Researchers Develop Novel Drop-on-Demand Bioprinting Technique

Medical scientists have made enormous progress in bioprinting. The mere reality that they have advanced far enough to sustain tissue in a lab—as well as implanting it into the human body for successful treatment—is astonishing. The world of 3D printing and bioprinting continues to escalate in progress as researchers break through limitations and barriers. Now, a research team has developed a novel drop-on-demand method for bioprinting cells with a low energy nanosecond laser, and their findings published in ‘Drop-on-demand cell bioprinting via Laser Induced Side Transfer (LIST).’

Growing cells and keeping them alive is difficult, to say the least, requiring the suitable formulation of materials and printing techniques; in fact, most technology today lacks the comprehensive capability for fabrication with bio-inks. Viscosity is a major problem as most bioprinting is performed via nozzles. This type of technology requires lower viscosity if fragile cells are to survive being extruded.

In this study, the researchers introduce the LIST technique, generating microbubbles at the end of a glass microcapillary. This action results in the ejection of a micro-jet filled with cells, in a direction perpendicular to the irradiation axis.

Overview of LIST (a) Schematic side view representation of LIST bioprinting (left) and indicative high-speed imaging of bio-ink ejection (right). The distal end of the capillary and the substrate have been identified with numbers. (b) Detailed schematic of the LIST bioprinting setup.

Sequences of snapshots showing micro-jet evolution and drop formation for different laser energies. The laser pulse was focused at the middle point of the capillary and 500 μm above its distal end.

While refining the process, the researchers noted the best conditions for bioprinting a human umbilical vein endothelial cell (HUVEC), with success at a 30Hz repetition rate and very little loss of viability. The automated LIST setup is comprised of:

• Laser beam delivery system
• Drop-on demand unit
• Micro-jet visualization system
• MATLAB automation and control via a graphical user interface (GUI)

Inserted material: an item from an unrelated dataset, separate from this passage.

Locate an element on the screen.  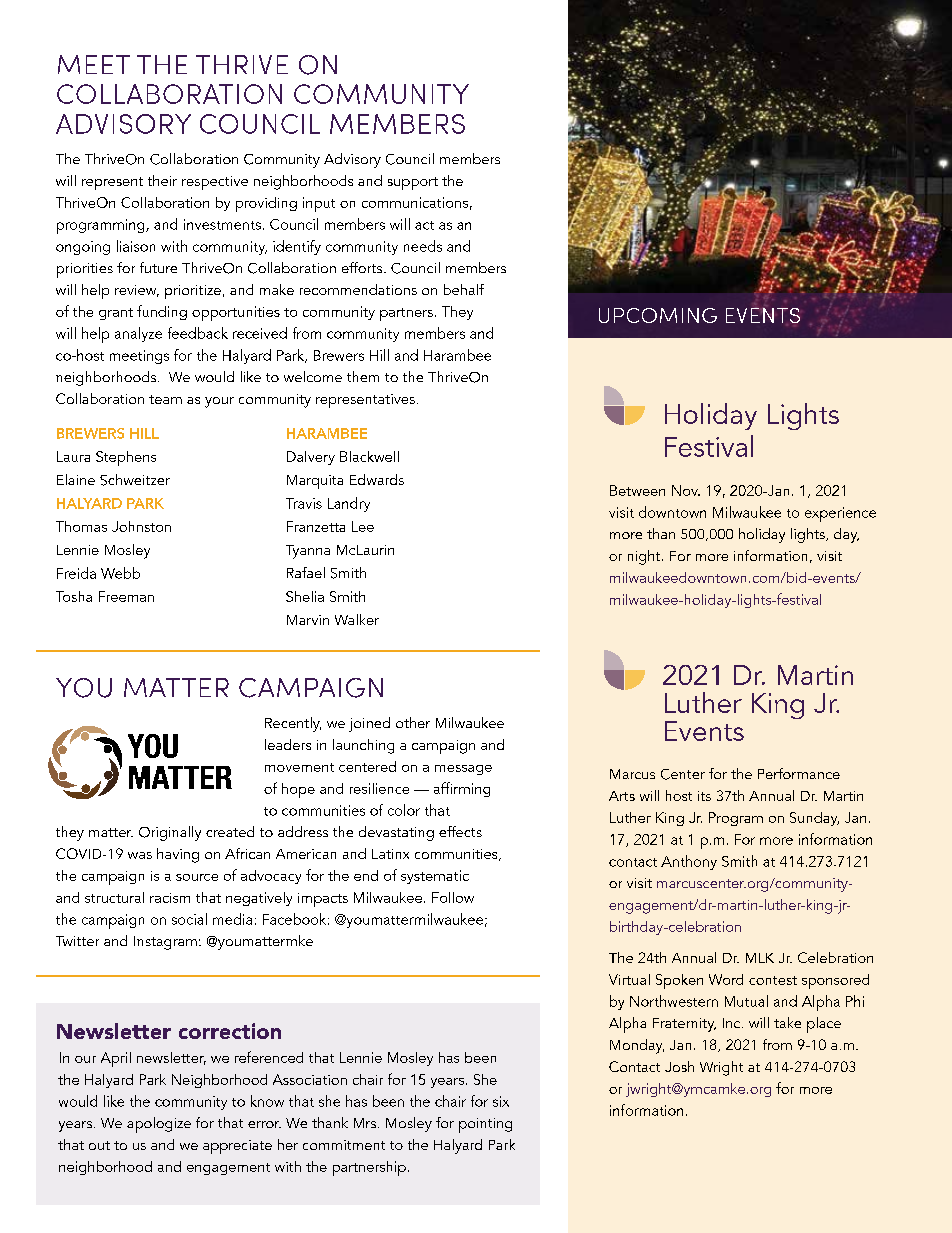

To optimize printing, the researchers experimented with laser energy, varying it from 90 μJ (i.e., ejection threshold) to 130 μJ. In this specific process, the bio-ink jets were considered “less energetic,” and unable to penetrate the substrate. In some cases, the droplets bounced back in terms of decreased energy, with higher energy “splashing” behavior exhibited and different levels of relaxation occurring at varying contact angles. This type of behavior was discovered in LIFT micro-jets too.

(a) The dependence of the bio-ink jet front position on the laser energy. Gray symbols represent data points and black lines represent the best-ftted curve. N=10 (per energy). (b) The dependence of the droplet volume (dotted line) and droplet diameter (solid line) on the laser energy. N=10 (per energy).

(a) Optical microscopy images of LIST-printed HUVECs for various laser energies. (b) The number of cells per droplet for various laser energies.

A continual 500 μm distance between the laser focus position and the capillary distal end was used in this study, but the researchers suggested LIST performance could be better optimized with the “fine-tuning” of the parameter. While cells were still highly viable after printing, with a droplet size of 165 μm, the researchers recommended further experimentation with thinner microcapillaries or varying of viscosity. LIST is an adaptable technology, but range and issues with viscosity bear more study.

“LIST is technically uncomplicated and can foster 3D printing applications,” concluded the researchers. “It can potentially cover a technological gap in bioprinting technologies, between ink-jet printing and LIFT, as it could not only print bio-inks of high-viscosity but also support 3D printing of constructs with clinically relevant size.”

(a,b) Fluorescence microscopy images of LIST printed cells at 90 μJ. (c) Combined imaging channels, including algorithm-generated cell labeling marks. Green crosses indicate live cells and red crosses indicate dead cells. (d) The dependence of the HUVEC cell viability on the laser energy for 0, 1, and 3-days post-printing.
Nd indicates the number of droplets.